Sunday, February 3, 2013

Feature: Some facts about Justice Rolston Nelson, PNM 'consensus' candidate for T&T presidency

If you look hard enough these days, you might discover needles in haystacks without much difficulty thanks to the search engines available on the Internet and the use of online archiving by news agencies and many other organisations, particularly business groups.

So when I wanted to learn more about the only person formally suggested so far as a possible candidate to become Trinidad and Tobago’s new Head of State, I found some things that I consider relevant about the candidate.

The People’s National Movement (PNM) wrote to Prime Minister Kamla Persad-Bissessar on Friday suggesting that she consider nominating as a “consensus candidate”, Justice Rolston Nelson, who is a member of the Caribbean Court of Appeal (CCJ) based in Port of Spain.

I became interested because it is not the first time the PNM has focused on a judge for this honour. In 1997, when the UNC administration nominated A.N.R. Robinson to be president the PNM’s candidate was Justice Anthony Lucky, who became “tainted” as a result and there were demands for his resignation because of his close connection to a political party.

Justice Rolston Nelson - Click here to read his BIO
In the case of Justice Nelson he is only proposed and not nominated. However, because the PNM chose to publicly reveal his name instead of holding private discussions with the governing coalition on the matter the judge's image has been compromised and he may now be seen as being linked to a political party. 

One of the more interesting places I found the judge’s name was in a lengthy document from 1996 written by the then chairman of Republic Bank Limited, the late Frank Barsotti, to the bank’s shareholders with respect to what was then seen as a hostile takeover attempt by CL Financial. 
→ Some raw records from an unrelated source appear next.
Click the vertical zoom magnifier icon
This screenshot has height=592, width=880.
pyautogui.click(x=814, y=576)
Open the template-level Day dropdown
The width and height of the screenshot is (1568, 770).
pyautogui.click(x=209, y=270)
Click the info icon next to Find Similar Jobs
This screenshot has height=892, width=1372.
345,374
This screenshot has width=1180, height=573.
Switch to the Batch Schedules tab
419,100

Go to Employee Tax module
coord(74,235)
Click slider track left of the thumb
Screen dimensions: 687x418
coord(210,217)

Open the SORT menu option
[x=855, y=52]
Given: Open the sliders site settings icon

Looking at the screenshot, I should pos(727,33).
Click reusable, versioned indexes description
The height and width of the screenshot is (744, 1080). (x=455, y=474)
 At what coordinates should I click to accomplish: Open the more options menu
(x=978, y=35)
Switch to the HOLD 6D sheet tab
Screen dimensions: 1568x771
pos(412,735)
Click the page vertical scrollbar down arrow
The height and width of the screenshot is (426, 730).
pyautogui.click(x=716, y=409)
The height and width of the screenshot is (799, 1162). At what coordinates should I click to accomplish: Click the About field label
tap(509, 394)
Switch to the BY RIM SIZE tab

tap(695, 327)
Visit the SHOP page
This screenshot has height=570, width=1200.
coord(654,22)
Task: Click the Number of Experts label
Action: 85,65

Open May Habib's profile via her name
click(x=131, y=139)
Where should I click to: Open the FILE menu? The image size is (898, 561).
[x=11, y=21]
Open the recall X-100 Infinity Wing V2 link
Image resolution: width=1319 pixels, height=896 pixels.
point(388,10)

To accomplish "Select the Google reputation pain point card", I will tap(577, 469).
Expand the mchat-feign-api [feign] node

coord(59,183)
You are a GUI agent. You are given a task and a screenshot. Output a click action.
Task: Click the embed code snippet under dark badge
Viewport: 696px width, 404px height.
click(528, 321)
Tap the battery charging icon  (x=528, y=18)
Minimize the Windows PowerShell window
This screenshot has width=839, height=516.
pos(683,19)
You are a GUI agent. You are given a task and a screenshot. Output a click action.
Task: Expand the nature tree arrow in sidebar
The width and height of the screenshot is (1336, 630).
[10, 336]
At the time CL had 34 per cent of the shares in Republic Bank and wanted to take control of the financial institution. CL summoned an extraordinary shareholders' meeting for the purpose of changing the board and Barsotti’s document was intended to warn shareholders of what was happening. "Clico, in the board’s opinion, is not by any means a fit and proper person to hold a controlling shareholding in any bank, let alone your bank,” he wrote in 1996.

Among the proposed changes were:

  1. Wendell Mottley, former Minister of Finance in the Manning PNM administration, to take over the chairmanship from Barsotti 
  2. Rolston Nelson to replace director John Jardim, the bank’s Managing Director at the time 
  3. Andre Monteil, the PNM treasurer, to take over from George L. Lewis. Monteil also held influential business ties in other organisations 
On Page six of the document Barsotti wrote:

Image from the original document. Please click here to read complete the document online
Four years earlier, in April 1992, the Manning PNM Government had appointed Monteil to be to be chairman of the Trinidad and Tobago Electricity Commission and the PNM-appointed board later appointed Monteil to be chairman of the Management Committee of the TTEC Pension Fund, established in November 1971 to provide pension and other benefits to the TTEC labour force.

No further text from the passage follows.